Running a childcare centre in Australia means navigating a complex web of government subsidies, strict staff-to-child ratios, and compliance obligations. The financial management is fundamentally different from most other SMEs because a large portion of your revenue comes from the government, not directly from parents.
1. Understanding CCS Revenue
The Child Care Subsidy (CCS) is paid directly to your centre by the government, reducing the out-of-pocket cost for families. Key accounting considerations:
- CCS payments are income — record them as revenue when received, not when sessions are delivered.

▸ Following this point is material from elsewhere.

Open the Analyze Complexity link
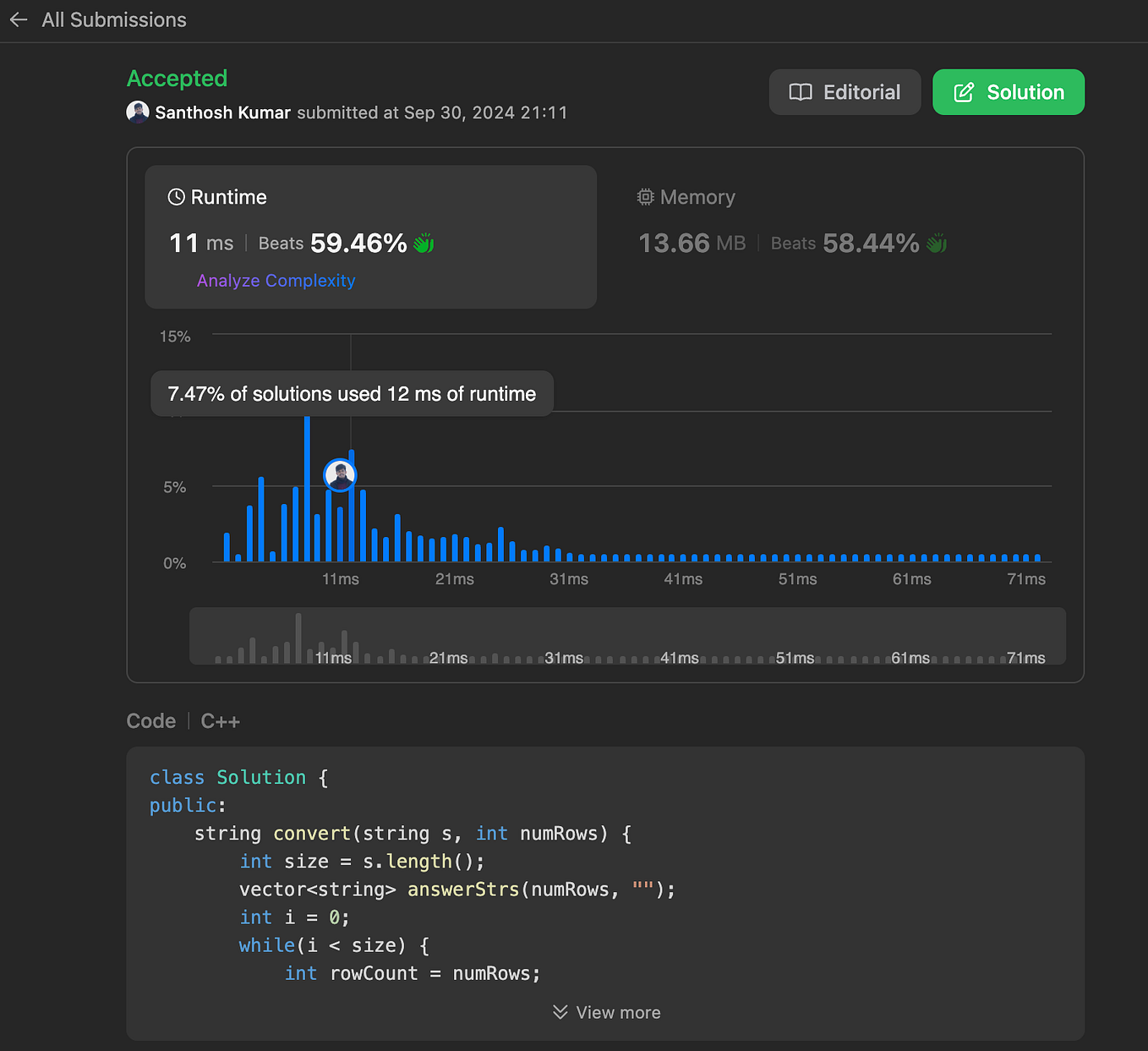The image size is (1148, 1051). click(x=276, y=281)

- Gap fees are the amount parents pay after CCS. Track these separately to monitor collection rates.
- CCS reconciliation: The government adjusts CCS payments based on actual attendance vs booked sessions. Overpayments must be returned. Reconcile weekly.
- CCMS/PRODA reporting: Your childcare management software (QikKids, Xplor, Harmony) must sync attendance data with the government portal accurately.
2. Occupancy and Revenue Optimisation
The key metric for childcare profitability is occupancy rate. The industry benchmark is 85–95% occupancy.
- Track occupancy weekly by room (babies, toddlers, preschool) — each has different ratios and fee structures.
- Waitlist management directly impacts future revenue — automate it through your CMS.
- Absent days still generate CCS for allowable absences (up to 42 days per child per year without documentation). Track these carefully.
3. Staff Costs — Your Biggest Expense
Staff wages typically represent 60–70% of total costs in a childcare centre. Managing this requires:
- Children's Services Award compliance: Pay rates, penalty rates for early morning and weekend shifts, and qualification-based classifications.
- Staff-to-child ratios: These are legally mandated (e.g., 1:4 for under-2s, 1:11 for preschool in most states). Overstaffing kills profitability; understaffing is illegal.
- Casual vs permanent mix: A core of permanent staff with casuals for leave cover is the most cost-effective model.
- Training costs: First aid renewals, child protection training, and Early Childhood qualifications — all deductible.
4. Key Tax Deductions
- Learning resources, toys, and craft supplies (consumables).
- Playground equipment and indoor furniture (depreciated or instant write-off).
- Food costs for children's meals (if you operate a kitchen).
- Cleaning supplies and hygiene products.
- Building rent or mortgage interest on the centre premises.
- Insurance — public liability, professional indemnity, building, and contents.
- Software subscriptions — childcare management system, accounting, and rostering.
5. Compliance and Reporting
- National Quality Framework (NQF): Your centre must meet quality standards — financial records are reviewed during Assessment and Rating visits.
- Annual financial reporting: Some states require audited financials for licensed centres.
- GST: Childcare services are generally GST-free (under Division 38 of the GST Act). However, incidental sales (merchandise, photos) may attract GST.
Key Takeaways
- CCS is your primary revenue source — reconcile weekly and track gap fee collection.
- Target 85–95% occupancy; track by room and age group.
- Staff costs should be 60–70% of revenue — manage ratios carefully.
- Childcare services are GST-free, but ancillary sales may not be.
- Keep financial records audit-ready for NQF Assessment and Rating visits.